All Aboard the Awake Train
Pretending to be Awake
Preface
We are living in a world where the “Awake Train” is mostly full of sleepers, dreaming they’re already at the destination. The conductor is ego. The destination is ego’s Disneyland. And the people onboard don’t realize that real awakening would require them to get off the train, walk into the dark forest, and die to everything they think they are.
Introduction
Most of the people who claim to be awake are not actually awake. They are dreaming about being awake. They are imagining it, studying it, feeling into it, identifying with the idea of it, but they are not actually living from a place of direct embodied awareness. There is a difference between being aware of concepts and having undergone the inner transformation that awakening requires. Most people are caught in ego constructs that have learned to mimic the language and appearance of consciousness. It is widespread, and it is subtle enough that it passes as real. But once you see it, you can’t unsee it.
In women, this illusion often shows up through the emotional body. If they feel soft, connected to nature, in tune with their cycles, receptive to energy, and surrounded by others who affirm their path, they assume that they are awake. The feeling of connection becomes the proof of consciousness. But if you speak truth to them, especially if that truth requires piercing through illusion or confronting shadow, the response is often denial or avoidance. Discomfort is taken as a sign that something is wrong with the message, rather than an indication that the ego is being touched. There is a strong preference for staying in what feels good, and what feels good is often mistaken for what is true.
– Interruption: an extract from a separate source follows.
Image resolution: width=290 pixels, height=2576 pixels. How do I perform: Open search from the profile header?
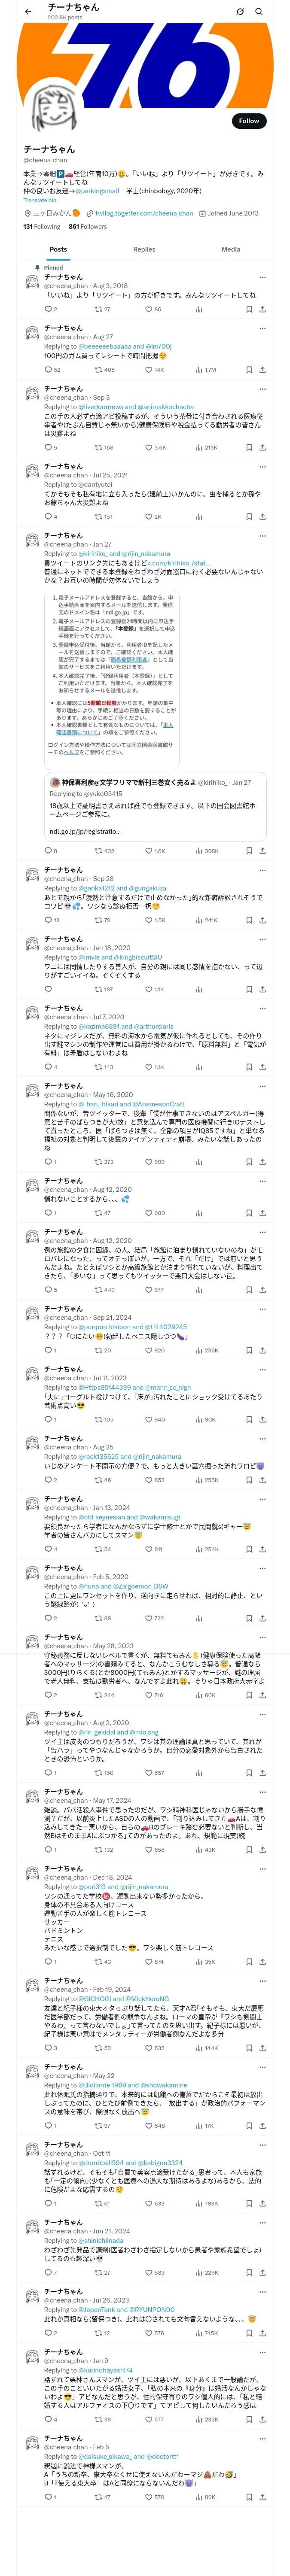[259, 11]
In men, the illusion tends to take on the form of mental mastery. If they have read the right books, studied enough systems, adopted the correct vocabulary, and behave in ways that seem conscious or sovereign, they believe they are awake. They mistake knowledge for embodiment. They often structure their sense of identity around the idea of awakened masculinity or intellectual authority. But if you confront them with something that undermines their control, or something that comes from a place they cannot dominate, the ego reveals itself. The reaction is often defensiveness, condescension, or aggression. It is not truth they want, it is confirmation of their position.
In both cases, the ego is simply wearing a new costume. It has learned how to sound spiritual, look conscious, and behave according to the current trends in awakening culture. It has learned how to signal all the right things to others who are also caught in the same loop. But the ego has not been transcended. It has just been spiritualized.
What this creates is an environment where almost everyone appears to be conscious, but very few actually are. There is a social agreement to reinforce one another’s illusions. Women praise each other for being soft and intuitive, men praise each other for being wise and disciplined, and no one actually tells the truth. Because the moment someone speaks from a place that cuts through the illusion, the response is rejection. The ego does not like being seen. It does not like being questioned. It certainly does not like being asked to die.
But that is what real awakening requires. The death of the false self. The end of identification with thought, emotion, behavior, and image. It is not enough to feel awake or to think you are awake. The question is whether your awareness is stable and embodied regardless of how things feel or how others respond. The question is whether the ego is still secretly in charge, deciding what gets heard and what gets defended against. The question is whether you are living from a place that is free of needing to appear awake at all.
There is a difference between being awake and playing the role of the awakened one. Most people are still playing the role. They are on what I call the Awake Train, and they are sleeping through the ride. The ego is driving. The destination is a dream. The whole thing is built to keep people from having to face what real awakening would actually require of them. They get to feel like they are on the path without ever having to leave the station.
Once you see this, it becomes clear who is who. The ones who react defensively when you speak clearly are still in the game. The ones who need to prove their awakening are still performing. The ones who cling to comfort and consensus are still orbiting the same center. And the ones who are quiet, steady, not needing to explain or defend, are usually the ones who have gone through the fire and come out the other side. They are not concerned with how it looks. They are concerned with what is real.
There is nothing wrong with where people are. Everyone is moving at their own pace. But clarity is necessary. If we are not willing to distinguish between dreaming and waking, we will stay caught in a loop of collective illusion. It is not judgment, it is discernment. The difference matters. When you are awake, the dream loses its power over you. When you are not, you are still being driven by it. And that is what most people do not yet realize.